Lana Learn instructors in Vietnam provide their students with additional speaking practice to improve language skills.
Lana Learn’s English language training program in Vietnam follows the curriculum set forth by the Defense Language Institute English Language Course (DLIELC). The American Language Course (ALC) books focus on four language skills: reading, writing, listening, and speaking. Lana instructors at Unit 871 ensure that their students get ample time to practice each of these skills in class. However, we have found that students often need additional speaking practice. Regular speaking allows students to improve on their fluency and pronunciation clarity.
There are many speaking activities that the instructors normally conduct in class. These include question-and-answer exercises, class discussions, and simple pronunciation drilling. However, one concern is how to get students to use the target language in a way that approximates real-world scenarios.
The course instructors have implemented group speaking projects for this cohort of students. At the beginning of each new book, we put the students in groups of three to ensure each student will get sufficient speaking time. We then assign each group a set of vocabulary and grammar from one portion of the current book. We give them two weeks to create a situation, write up a script, and finally record their dialogues on 2-3 minute videos.
Student Speaking Projects
In this most recent project, the students submitted several creative and entertaining videos that still focused on the target language. One project pertained to the use of “should/shouldn’t” in the context of good manners. The group portrayed a young man going to visit his girlfriend’s parents, who were trying to scare him out of marrying their daughter.
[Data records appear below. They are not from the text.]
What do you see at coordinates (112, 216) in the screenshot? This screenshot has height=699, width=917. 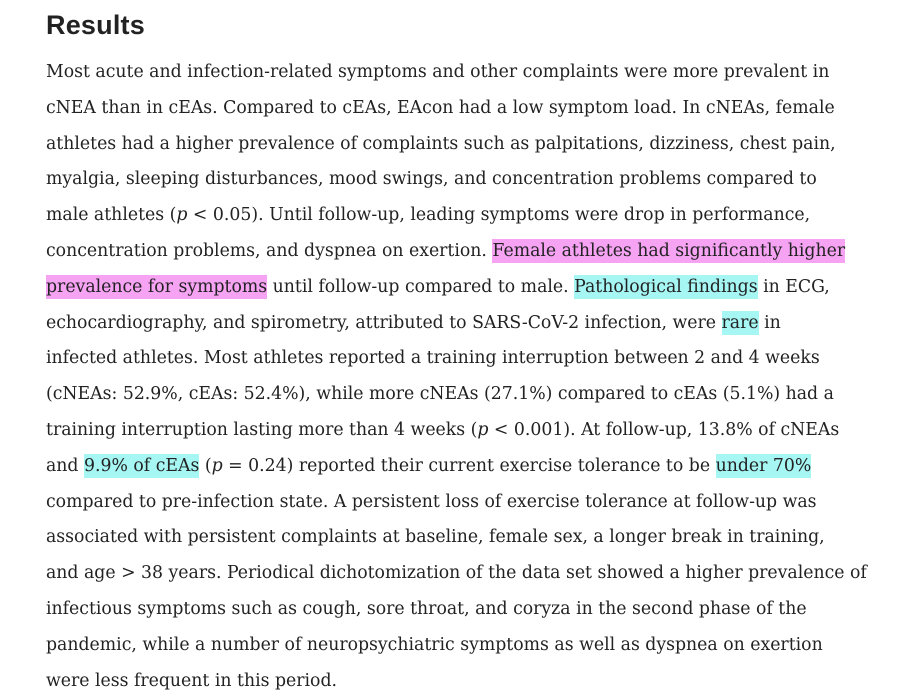 I see `text-run: male athletes (` at bounding box center [112, 216].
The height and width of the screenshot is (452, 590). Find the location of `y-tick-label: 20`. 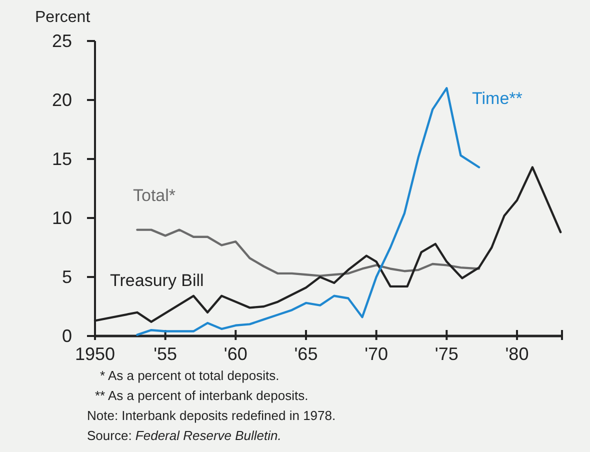

y-tick-label: 20 is located at coordinates (62, 100).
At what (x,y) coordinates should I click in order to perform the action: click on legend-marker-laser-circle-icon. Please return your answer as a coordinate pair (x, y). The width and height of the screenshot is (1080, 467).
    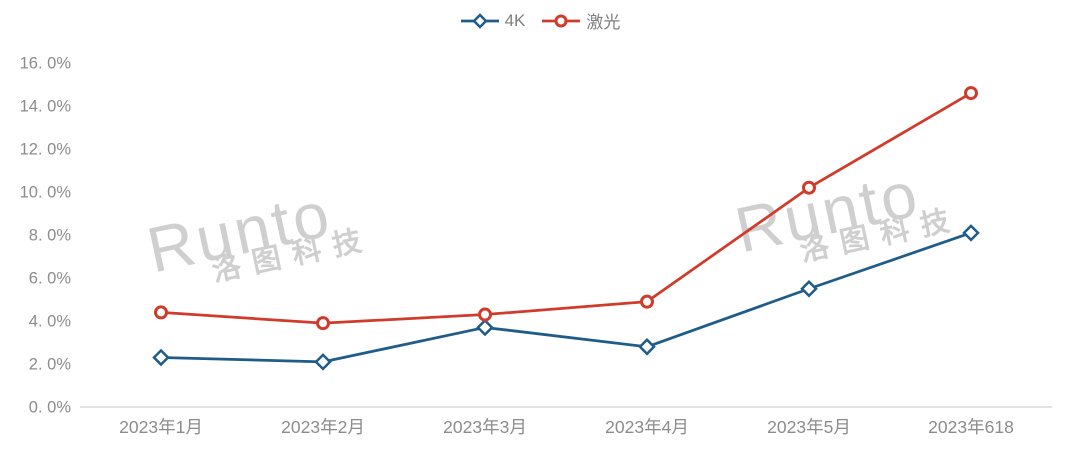
    Looking at the image, I should click on (562, 20).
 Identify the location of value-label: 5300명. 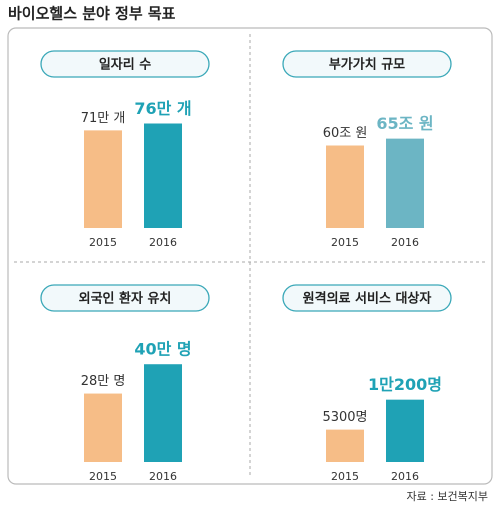
(344, 418).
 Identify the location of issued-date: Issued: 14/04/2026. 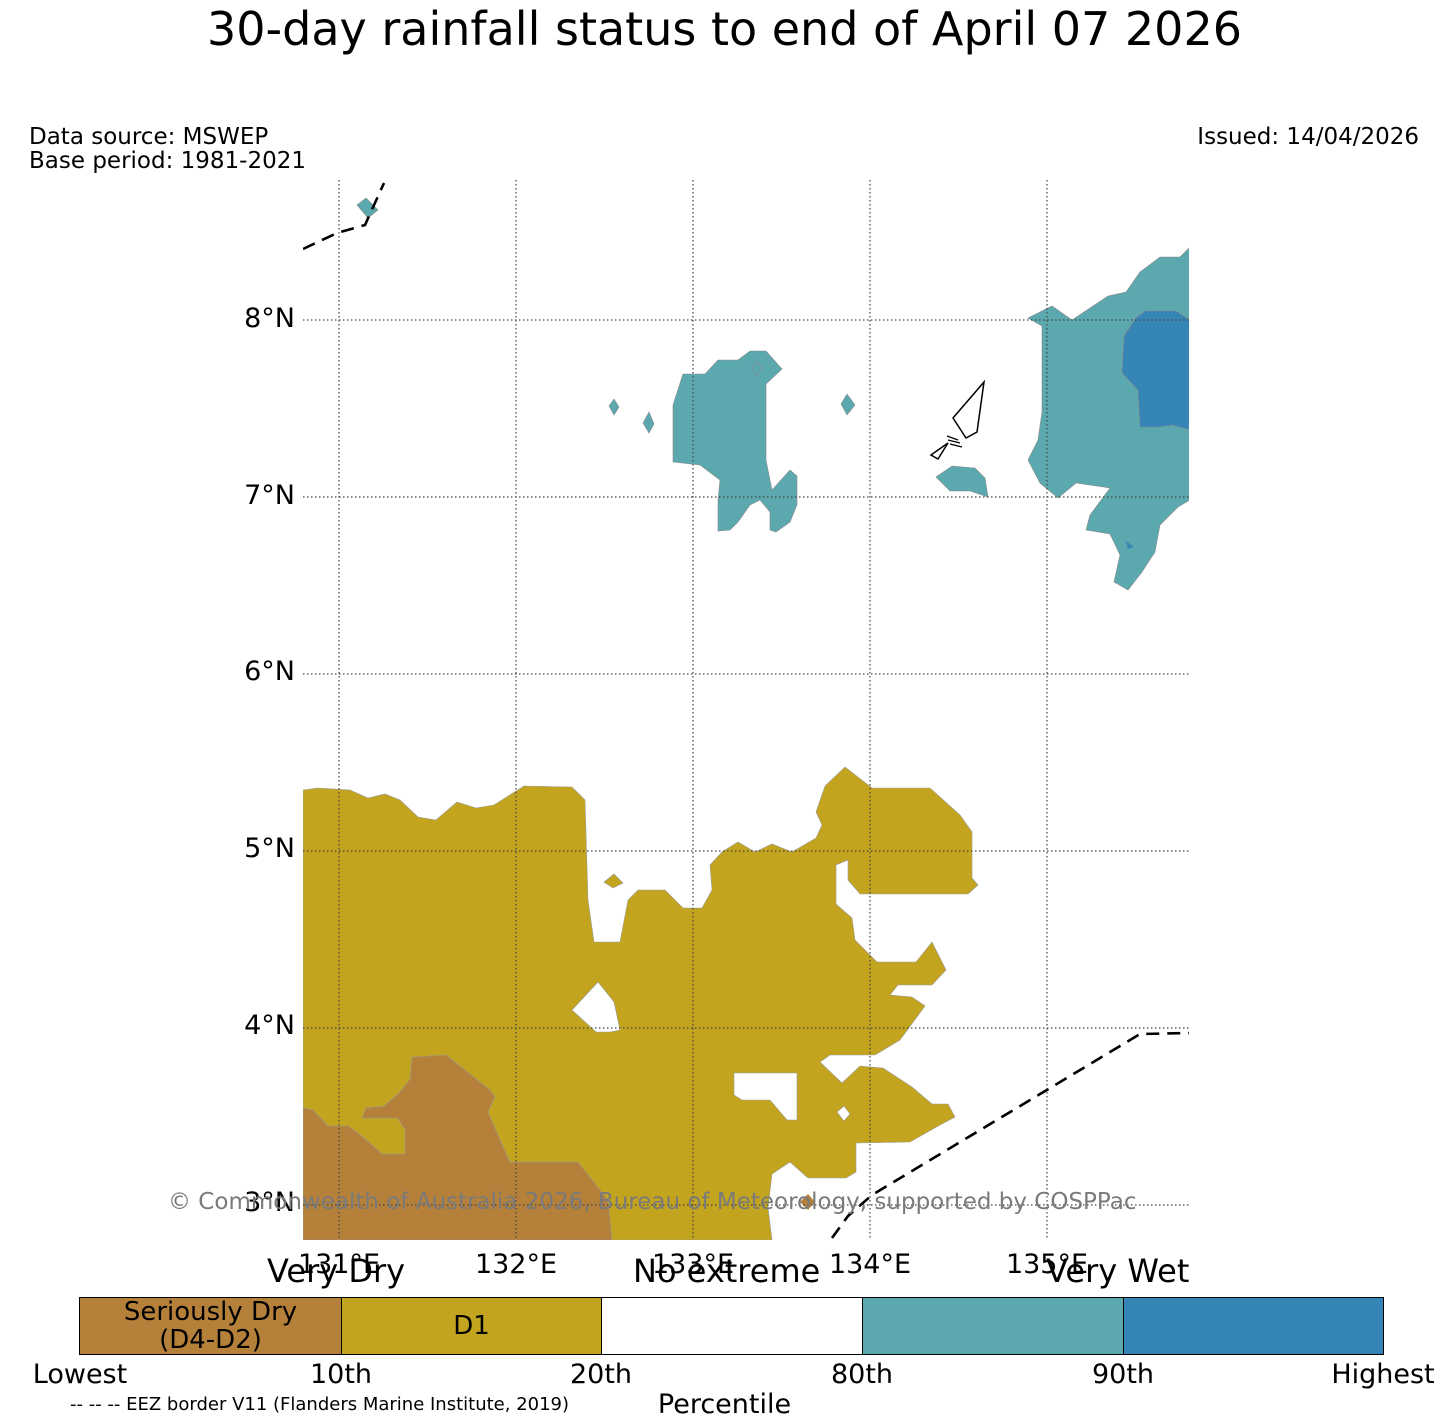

The video played on tropes found in Vietnamese soap operas: the music, dialog, and intimidating behavior of the prospective “father-in-law.”
I tasked another group with language used for describing people’s appearances. The students played themselves coming to class for the first time and talked about their friends. An interesting aspect of the scene was one of the students portraying me as their instructor. He was able to mimic my mannerisms quite well. This brought a massive wave of laughter from the whole class, including me.
One group of students had to use vocabulary pertaining to home repairs and safety. In the video, one major asked his two colleagues to help him fix a light in his billet. The two men walked in to have a look. One man says, “Well, let’s get started.” And with perfect timing, both put on their sunglasses and strike a heroic pose for the camera, like a shot from CSI Miami. The major asks, “Why the sunglasses? We are indoors.” Another responds, “Well, we can’t risk getting blinded by the light.” Mastering humor in a second language is challenging. Creating this type of scripted humor is good practice for students in their language acquisition journey.
Despite the rehearsed nature of these speaking projects, our goal is to give students a chance to practice running conversation using specific lexical and grammatical sets to help increase their fluency and pronunciation. In addition, the prompts allow them to apply language usage in a fun and creative way. In that regard, the speaking exercises are both engaging and memorable.